Various devices have been proposed for interjoist hanger support that can be installed through a four inch opening normally provided in a ceiling for an electrical outlet box. Exemplifying such devices are the disclosures of U.S. Pat. Nos. 2,140,861; 3,518,421; 4,405,111; 4,463,923; and my own prior patent 4,909,405. The latter patent is incorporated herein by reference.
The hanger devices of the foregoing patents are functionally dependent on attachments to spaced apart wood joists normally available as the basic support for a conventional ceiling. In the case of a drop or suspended ceiling, however the basic support therefor is typically provided by parallel metal members such as purlins, trusses, rails, etc. from which the lattice framework ceiling support structure is suspended.

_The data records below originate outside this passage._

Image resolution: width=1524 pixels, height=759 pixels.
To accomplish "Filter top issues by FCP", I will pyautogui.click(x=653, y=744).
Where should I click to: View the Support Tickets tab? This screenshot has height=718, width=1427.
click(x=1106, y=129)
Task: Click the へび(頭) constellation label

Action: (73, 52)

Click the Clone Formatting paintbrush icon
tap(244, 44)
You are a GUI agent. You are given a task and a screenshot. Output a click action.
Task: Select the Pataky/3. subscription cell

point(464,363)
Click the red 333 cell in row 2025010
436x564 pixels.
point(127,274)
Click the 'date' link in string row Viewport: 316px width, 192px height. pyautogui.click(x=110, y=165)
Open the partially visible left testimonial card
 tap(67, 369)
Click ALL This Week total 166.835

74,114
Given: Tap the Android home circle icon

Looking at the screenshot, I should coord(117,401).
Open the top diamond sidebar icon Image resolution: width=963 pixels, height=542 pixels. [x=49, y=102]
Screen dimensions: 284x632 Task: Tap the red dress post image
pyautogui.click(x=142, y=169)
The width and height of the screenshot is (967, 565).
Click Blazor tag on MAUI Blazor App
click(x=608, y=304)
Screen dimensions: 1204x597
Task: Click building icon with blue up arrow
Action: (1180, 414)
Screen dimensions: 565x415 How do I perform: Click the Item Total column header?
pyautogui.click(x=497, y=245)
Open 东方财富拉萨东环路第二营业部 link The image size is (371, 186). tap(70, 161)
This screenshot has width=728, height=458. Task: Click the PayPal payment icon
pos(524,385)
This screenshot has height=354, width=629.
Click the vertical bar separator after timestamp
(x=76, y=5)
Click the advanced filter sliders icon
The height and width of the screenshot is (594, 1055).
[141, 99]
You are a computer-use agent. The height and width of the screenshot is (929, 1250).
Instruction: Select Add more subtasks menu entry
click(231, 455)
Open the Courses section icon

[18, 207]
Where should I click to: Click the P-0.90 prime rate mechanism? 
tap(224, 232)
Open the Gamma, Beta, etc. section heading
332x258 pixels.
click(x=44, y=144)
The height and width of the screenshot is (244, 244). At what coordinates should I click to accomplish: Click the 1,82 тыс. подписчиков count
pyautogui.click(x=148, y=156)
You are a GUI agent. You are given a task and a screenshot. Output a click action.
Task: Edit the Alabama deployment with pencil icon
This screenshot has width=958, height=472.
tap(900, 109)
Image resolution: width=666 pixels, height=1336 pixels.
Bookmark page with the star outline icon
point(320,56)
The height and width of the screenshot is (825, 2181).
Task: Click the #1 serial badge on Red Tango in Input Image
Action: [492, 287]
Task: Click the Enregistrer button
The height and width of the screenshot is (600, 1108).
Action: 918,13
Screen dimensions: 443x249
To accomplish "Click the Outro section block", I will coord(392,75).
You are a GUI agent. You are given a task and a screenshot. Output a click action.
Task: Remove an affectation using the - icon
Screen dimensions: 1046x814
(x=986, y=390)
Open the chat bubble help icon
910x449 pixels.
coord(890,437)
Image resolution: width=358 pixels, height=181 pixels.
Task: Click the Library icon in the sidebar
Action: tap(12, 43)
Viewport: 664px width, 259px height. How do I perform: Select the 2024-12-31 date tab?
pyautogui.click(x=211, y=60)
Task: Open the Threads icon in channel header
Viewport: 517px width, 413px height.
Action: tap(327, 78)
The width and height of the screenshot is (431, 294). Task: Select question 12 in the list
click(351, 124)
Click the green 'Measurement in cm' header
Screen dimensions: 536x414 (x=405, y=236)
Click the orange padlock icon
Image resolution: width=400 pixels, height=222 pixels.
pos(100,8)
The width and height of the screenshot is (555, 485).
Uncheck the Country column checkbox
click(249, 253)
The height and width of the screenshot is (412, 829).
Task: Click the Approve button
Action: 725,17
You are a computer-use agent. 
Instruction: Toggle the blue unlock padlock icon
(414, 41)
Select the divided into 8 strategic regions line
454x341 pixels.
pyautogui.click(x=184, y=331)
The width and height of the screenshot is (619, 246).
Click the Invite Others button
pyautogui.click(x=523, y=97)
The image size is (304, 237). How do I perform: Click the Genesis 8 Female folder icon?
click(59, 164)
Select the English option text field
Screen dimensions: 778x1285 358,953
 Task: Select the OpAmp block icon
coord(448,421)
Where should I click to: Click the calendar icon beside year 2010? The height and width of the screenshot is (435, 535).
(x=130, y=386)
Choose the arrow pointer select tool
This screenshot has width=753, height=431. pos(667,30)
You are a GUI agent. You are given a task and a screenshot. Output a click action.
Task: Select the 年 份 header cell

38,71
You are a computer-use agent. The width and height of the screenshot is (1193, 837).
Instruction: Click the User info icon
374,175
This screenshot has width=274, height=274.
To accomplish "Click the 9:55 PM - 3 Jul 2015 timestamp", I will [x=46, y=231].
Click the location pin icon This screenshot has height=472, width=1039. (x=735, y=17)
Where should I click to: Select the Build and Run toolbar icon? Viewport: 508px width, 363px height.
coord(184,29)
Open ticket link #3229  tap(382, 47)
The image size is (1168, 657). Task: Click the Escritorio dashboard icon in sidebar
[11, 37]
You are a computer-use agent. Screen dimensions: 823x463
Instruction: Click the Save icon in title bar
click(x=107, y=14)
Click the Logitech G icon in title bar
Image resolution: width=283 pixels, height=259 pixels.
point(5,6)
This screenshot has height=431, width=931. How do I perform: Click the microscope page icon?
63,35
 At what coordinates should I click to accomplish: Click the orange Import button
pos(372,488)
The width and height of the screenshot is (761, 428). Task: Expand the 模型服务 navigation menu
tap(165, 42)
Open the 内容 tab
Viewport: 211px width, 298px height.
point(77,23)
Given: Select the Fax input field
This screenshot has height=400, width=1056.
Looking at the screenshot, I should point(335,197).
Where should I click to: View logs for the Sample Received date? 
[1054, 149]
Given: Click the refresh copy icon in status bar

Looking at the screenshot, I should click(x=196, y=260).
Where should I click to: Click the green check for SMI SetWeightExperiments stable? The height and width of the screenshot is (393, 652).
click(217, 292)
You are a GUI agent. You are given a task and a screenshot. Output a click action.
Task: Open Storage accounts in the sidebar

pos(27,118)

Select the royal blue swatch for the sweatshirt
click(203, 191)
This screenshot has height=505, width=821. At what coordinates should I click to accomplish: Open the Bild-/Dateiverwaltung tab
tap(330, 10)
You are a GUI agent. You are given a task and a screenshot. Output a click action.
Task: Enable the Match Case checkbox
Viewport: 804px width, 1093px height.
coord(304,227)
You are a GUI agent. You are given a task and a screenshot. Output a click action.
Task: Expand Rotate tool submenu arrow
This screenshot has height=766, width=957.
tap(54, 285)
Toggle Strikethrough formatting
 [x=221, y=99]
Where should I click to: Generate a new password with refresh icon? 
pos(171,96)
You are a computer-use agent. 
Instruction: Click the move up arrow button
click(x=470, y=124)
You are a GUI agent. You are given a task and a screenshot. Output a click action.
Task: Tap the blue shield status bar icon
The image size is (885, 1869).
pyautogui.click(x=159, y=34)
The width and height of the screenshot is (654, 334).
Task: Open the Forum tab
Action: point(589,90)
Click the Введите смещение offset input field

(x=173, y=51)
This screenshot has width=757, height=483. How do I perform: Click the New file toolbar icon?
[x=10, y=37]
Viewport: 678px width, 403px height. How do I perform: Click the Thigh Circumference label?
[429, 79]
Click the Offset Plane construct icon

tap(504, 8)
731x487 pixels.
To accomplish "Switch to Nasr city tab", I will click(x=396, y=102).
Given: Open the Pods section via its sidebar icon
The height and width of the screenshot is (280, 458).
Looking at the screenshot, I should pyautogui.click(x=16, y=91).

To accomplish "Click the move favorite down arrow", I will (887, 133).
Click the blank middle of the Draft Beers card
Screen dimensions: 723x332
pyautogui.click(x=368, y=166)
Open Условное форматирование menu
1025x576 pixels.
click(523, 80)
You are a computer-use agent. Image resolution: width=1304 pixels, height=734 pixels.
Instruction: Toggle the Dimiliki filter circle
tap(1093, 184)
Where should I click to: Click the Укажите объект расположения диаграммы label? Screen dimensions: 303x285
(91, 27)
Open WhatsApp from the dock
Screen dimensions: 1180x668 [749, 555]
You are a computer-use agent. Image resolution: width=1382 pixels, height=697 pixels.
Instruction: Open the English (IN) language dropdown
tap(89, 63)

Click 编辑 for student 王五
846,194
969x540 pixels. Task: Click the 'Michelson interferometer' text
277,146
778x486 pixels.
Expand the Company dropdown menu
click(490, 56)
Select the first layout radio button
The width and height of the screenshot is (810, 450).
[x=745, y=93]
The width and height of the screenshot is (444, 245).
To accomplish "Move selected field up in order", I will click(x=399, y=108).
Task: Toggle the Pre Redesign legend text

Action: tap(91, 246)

As a consequence, the former hanger devices are generally unsuitable and cannot be readily adapted for use with a drop or suspended ceiling.
A support hanger specifically intended for use with drop ceilings is commercially marketed under the trademark QUIK DROP. Comprising the latter are a pair of transversely intersecting bars which secure to the T-rails of the latticed framing that support the ceiling panels. An electrical outlet box is connected via a clip at the intersection of the bars. The box in turn, is locally supported from above by a wire connected between the clip and a predetermined section of wood stock installed in the vicinity as a false ceiling. The fan or other device to be hung is then secured flush at the underside of the drop ceiling by carriage bolts extending from beneath the electrical box.
It is an object of the invention to provide a novel hanger support for supporting a ceiling fan or other heavy object at the underside of a drop ceiling.
It is the further object of the invention to effect the previous object with a hanger support providing enhanced flexibility for positioning and assembling the hanger support at any selected ceiling location.
It is a still further object of the invention to effect the previous objects with a hanger support affording enhanced rigidity in resisting vibration and the dynamic load potentially imposed by a supported ceiling fan.
The invention relates to a novel hanger assembly for supporting a relatively heavy hanging load from the underside of a drop ceiling. More specifically, the invention relates to such an assembly suitable for supporting the dynamic load requirements of a ceiling fan at any selected site location on a drop ceiling.
By means of the hanger assembly structure hereof the unit can be readily installed by one workman. With the selected ceiling panel removed, access to the plenum is readily provided so as to enable installation.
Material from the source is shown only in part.